Structure: Aerostar paid $615 million upfront plus an escalating revenue share starting at 5% and rising to 10% of gross revenues. The deal included capital investment commitments for terminal upgrades.
Financial Outcome: Passenger traffic and retail revenue grew significantly under private management. The operator invested in terminal modernization, expanded retail and food offerings, and improved the passenger experience. Non-aeronautical revenue—the key driver of airport privatization value—increased substantially.
Lesson Learned: Airport privatization can generate both immediate capital and improved service quality when the concessionaire has expertise in maximizing non-aeronautical revenue. The escalating revenue share protects the public interest over the long term.
Case Study 5: Australia Asset Recycling Initiative
Total Raised (NSW): AUD $32.7 billion | Federal Incentive: 15% bonus on reinvested proceeds | National Total (2013–2016): AU$23 billion
Background: Australia implemented a national Asset Recycling Initiative (ARI) in 2014, offering state governments a 15% incentive payment on top of privatization proceeds, contingent on reinvestment in new productive infrastructure. New South Wales (NSW) became the most aggressive participant.
Structure: States sold or leased mature brownfield infrastructure (ports, electricity networks, motorways) and reinvested proceeds—plus the 15% federal bonus—in new greenfield projects (rail, roads, hospitals). Infrastructure NSW, a governance body with private-sector expertise, oversaw project selection and execution.
Financial Outcome: NSW raised AUD $32.7 billion total through asset recycling transactions. Nationally, the program generated AU$23 billion between 2013 and 2016. The reinvestment multiplier effect meant that each dollar of privatization proceeds generated an estimated 2–3x in new infrastructure value.
Lesson Learned: Institutional governance is the differentiator. Infrastructure NSW’s independent, expert-led governance model ensured disciplined project selection and execution. The federal incentive aligned state and national interests. The mandatory reinvestment requirement prevented proceeds from being consumed by operating budget gaps—the critical design feature that separates productive asset recycling from one-time budget relief.
Case Study 6: Santa Clarita Dark Fiber
Revenue: $700,000+ over 10 years | Operator: Wilcon (private ISP) | Model: Dark fiber lease
Background: The City of Santa Clarita, California, owned existing fiber conduit infrastructure that was not fully utilized. Rather than building a full municipal broadband network, the city leased dark fiber strands to Wilcon, a private internet service provider.
Structure: Wilcon leases dark fiber from the city’s existing conduit network, “lighting” the fiber to provide broadband service to residents and businesses. The city receives lease payments without incurring operating costs.
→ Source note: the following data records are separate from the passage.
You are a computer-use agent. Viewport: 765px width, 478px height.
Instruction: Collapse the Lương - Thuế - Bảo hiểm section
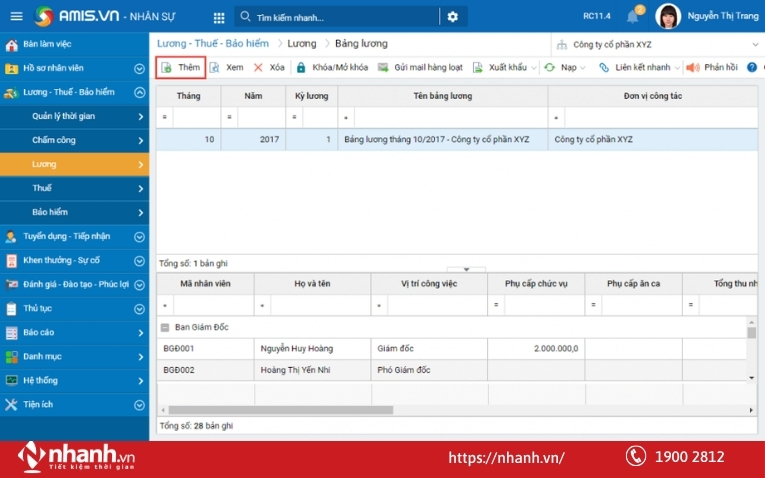tap(139, 92)
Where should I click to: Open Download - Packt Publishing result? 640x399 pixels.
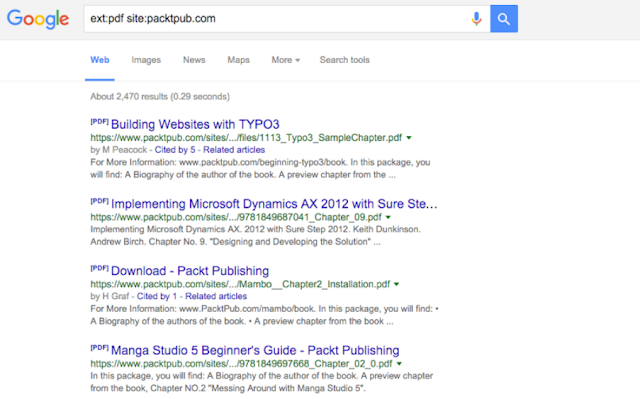[x=190, y=270]
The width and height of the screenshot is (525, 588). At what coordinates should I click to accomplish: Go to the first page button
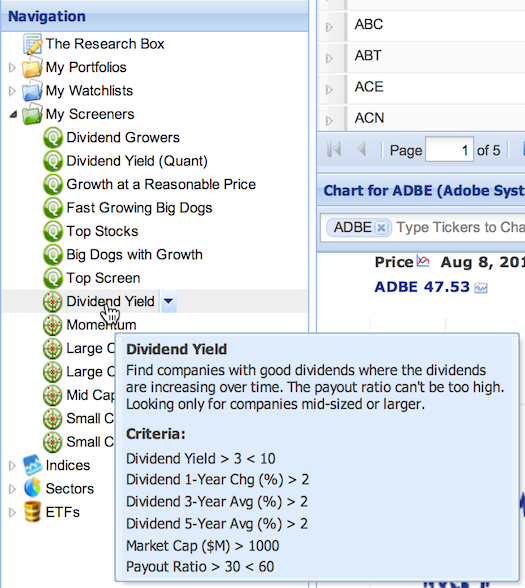pyautogui.click(x=334, y=149)
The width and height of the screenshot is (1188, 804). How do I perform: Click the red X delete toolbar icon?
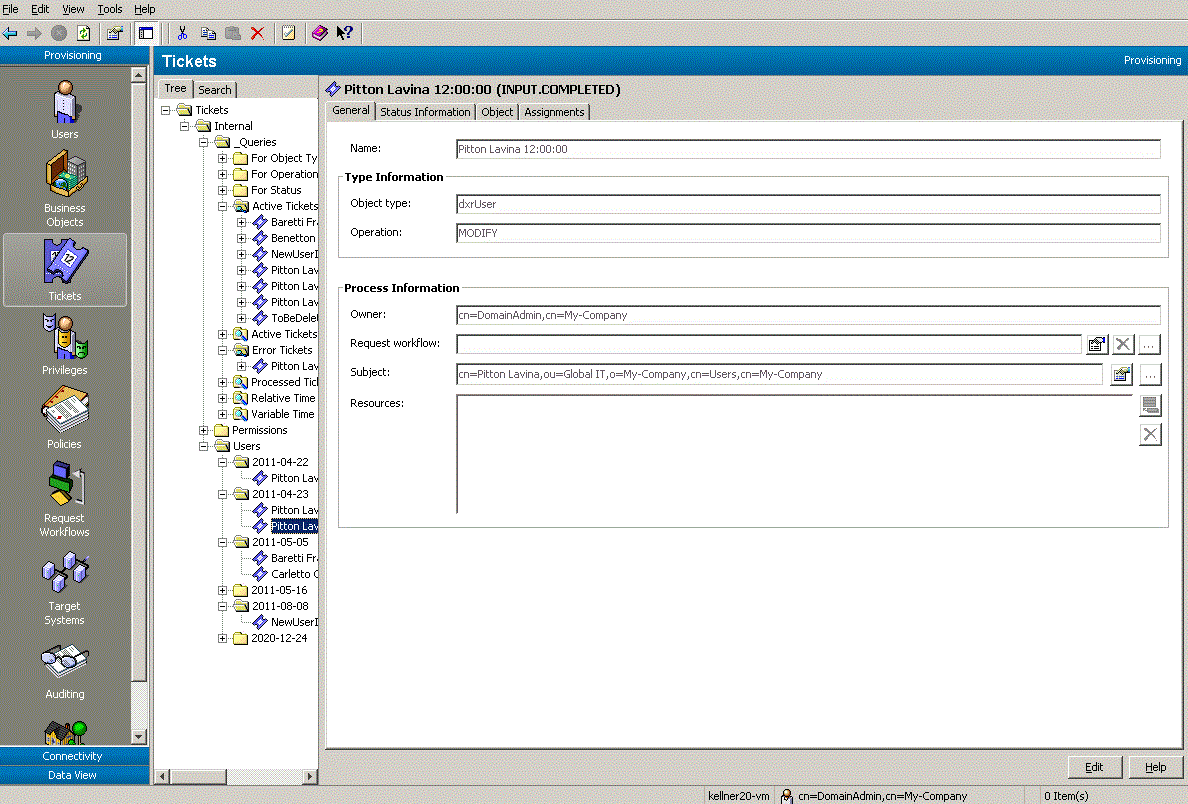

Financial Outcome: Over $700,000 in lease revenue over 10 years, with minimal city investment required (leveraging existing conduit). The model provides better connectivity for residents while generating a new municipal revenue stream.
Lesson Learned: Not every monetization strategy requires a billion-dollar transaction. Small-scale, low-risk asset utilization—like dark fiber leasing—can generate meaningful revenue with virtually no political risk. This incremental approach aligns with the Strong Towns philosophy of starting with small, reversible investments.